Cryptocurrency exchange Coinbase is set to reach a new milestone. It’s about to hold 1,000,000 Bitcoin valued at roughly $8.4 billion, according to new analysis by blockchain data platform Longhash.
Longhash, which tracks on-chain asset transfers, reports that as Coinbase has increased its dominance in the market, several major exchanges, including Binance, Bitfinex, Bittrex, Bitstamp, Kraken and Coincheck, have shown little change in their 2019 holdings.
“Coinbase has by far the highest amount of Bitcoin of all crypto exchanges, and its holdings grew substantially over the past year. Moreover, that growth was relatively steady, apparently unaffected by the up-and-downs in prices. It is set to exceed the 1,000,000 threshold very soon.”
In December of 2017, Nathaniel Popper of the New York Times called the San Francisco-based exchange “the heart of the Bitcoin frenzy” with its simple user interface onboarding new customers at a rapid rate.

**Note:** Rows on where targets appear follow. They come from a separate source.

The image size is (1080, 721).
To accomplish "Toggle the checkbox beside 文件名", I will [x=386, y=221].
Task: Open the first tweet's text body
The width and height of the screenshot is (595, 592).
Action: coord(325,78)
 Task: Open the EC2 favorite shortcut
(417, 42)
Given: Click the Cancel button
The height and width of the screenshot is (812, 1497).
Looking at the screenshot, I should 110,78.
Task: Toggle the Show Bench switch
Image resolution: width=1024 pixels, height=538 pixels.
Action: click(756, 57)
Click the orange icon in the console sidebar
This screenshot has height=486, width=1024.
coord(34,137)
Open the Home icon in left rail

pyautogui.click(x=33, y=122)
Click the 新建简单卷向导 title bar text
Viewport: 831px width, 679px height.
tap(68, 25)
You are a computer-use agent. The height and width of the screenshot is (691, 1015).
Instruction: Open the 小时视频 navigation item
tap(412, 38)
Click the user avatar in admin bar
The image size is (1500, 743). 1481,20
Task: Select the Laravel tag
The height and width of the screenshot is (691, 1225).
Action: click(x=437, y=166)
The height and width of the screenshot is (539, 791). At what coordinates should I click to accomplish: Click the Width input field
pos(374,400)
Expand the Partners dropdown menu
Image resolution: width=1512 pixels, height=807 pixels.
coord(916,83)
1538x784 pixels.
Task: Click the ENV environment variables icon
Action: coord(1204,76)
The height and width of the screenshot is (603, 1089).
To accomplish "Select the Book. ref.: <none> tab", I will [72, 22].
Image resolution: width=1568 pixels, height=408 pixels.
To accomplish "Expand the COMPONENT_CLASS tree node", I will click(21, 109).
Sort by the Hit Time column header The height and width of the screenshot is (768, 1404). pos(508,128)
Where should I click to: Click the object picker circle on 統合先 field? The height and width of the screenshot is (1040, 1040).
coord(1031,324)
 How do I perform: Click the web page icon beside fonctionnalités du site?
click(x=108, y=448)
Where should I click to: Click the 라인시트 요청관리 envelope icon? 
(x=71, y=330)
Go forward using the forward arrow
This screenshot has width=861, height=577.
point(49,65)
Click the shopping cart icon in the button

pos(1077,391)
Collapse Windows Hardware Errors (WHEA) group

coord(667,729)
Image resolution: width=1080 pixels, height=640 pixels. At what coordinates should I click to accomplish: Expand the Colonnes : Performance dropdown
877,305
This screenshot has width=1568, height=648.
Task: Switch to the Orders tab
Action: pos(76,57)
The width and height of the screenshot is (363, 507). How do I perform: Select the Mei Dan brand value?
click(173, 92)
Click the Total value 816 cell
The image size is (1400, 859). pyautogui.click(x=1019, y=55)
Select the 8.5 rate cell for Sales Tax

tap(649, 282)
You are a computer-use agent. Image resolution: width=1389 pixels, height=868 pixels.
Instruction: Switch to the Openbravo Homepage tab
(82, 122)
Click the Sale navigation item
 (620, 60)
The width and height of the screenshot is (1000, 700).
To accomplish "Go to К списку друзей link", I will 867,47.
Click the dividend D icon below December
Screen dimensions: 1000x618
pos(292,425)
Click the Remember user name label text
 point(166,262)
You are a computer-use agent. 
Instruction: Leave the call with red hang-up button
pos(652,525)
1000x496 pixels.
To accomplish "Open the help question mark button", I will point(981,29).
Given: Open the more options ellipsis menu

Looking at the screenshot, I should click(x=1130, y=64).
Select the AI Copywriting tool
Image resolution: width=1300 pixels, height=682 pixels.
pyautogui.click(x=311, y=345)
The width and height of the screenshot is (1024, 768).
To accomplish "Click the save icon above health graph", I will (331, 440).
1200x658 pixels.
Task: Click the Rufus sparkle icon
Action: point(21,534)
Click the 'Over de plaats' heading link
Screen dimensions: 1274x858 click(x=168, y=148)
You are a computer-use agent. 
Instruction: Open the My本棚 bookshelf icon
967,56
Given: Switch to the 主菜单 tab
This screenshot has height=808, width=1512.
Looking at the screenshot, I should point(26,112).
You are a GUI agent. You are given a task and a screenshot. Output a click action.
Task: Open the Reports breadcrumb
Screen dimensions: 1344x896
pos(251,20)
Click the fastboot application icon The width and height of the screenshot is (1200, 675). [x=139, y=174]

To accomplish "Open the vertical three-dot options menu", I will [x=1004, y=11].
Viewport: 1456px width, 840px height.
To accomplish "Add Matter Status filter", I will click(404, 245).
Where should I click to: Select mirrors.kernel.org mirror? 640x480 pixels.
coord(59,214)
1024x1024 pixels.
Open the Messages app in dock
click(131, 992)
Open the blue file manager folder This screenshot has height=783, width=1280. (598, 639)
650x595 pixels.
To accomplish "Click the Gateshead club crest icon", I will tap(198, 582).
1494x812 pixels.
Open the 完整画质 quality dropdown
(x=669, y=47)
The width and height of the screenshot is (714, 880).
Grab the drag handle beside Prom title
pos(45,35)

According to data compiled by Statista, the number of users on Coinbase soared from 4.3 million in December of 2017 to 11.1 million in January of 2018. That number continued to climb as the number of Coinbase users hit 25 million by October of 2018, outpacing the total number of Bitcoin, which is 21 million.
There are not enough bitcoins for everyone with a Coinbase account to own one. https://t.co/1NJpD6N6MJ
— Jameson Lopp (@lopp) October 3, 2018
Founded in 2012 by Brian Armstrong and Fred Ehrsam, Coinbase has followed Bitcoin’s rise, growing in popularity and dominance by giving first-time enthusiasts an easy way to buy BTC and enter the crypto markets.
While creating arguably the best onramp for mainstream investors and extending its seamless reach to institutional investors, Coinbase has become a centralized giant in the midst of a financial revolution that is pushing for decentralization and empowering people to transact without middlemen.
Bitcoin was designed to cut out banks and financial institutions, allowing people to transfer and send money directly to one another. But Coinbase, with its gargantuan stash of BTC, is highlighting a key trend: there are plenty of customers who are skittish about managing their own crypto.
For the average customer without a computer science degree – or anyone who identifies as being “low tech” – crypto exchanges relieve the burden of “becoming your own bank”, which entails tracking and managing your own digital currencies to a fault, remembering passwords, writing down seed phrases, backing up pin codes, maintaining devices such as laptops, hard drives and smartphones, and avoiding mix-ups and mishaps that could lead to losses.
Crypto exchanges allow customers to “set it and forget it”, offloading critical responsibilities to large corporations that facilitate a user’s ability to send and receive crypto.
Coinbase confirmed in March of 2018,
“We now serve over 20 million customers; we store more than $20 billion worth of digital currencies; we have traded over $150 billion in assets; we support business in 32 countries; and we have more than 250 employees in three offices (with full time contractors, we have nearly 1,000 dedicated personnel). We have received over $225 million in funding from some of the nation’s leading venture capital and financial service firms.”
Until the space matures and can deliver increasingly simple, decentralized solutions to entice everyday users to adopt cryptocurrencies for daily spending, centralized exchanges remain a key bridge between the traditional financial system and the decentralized world.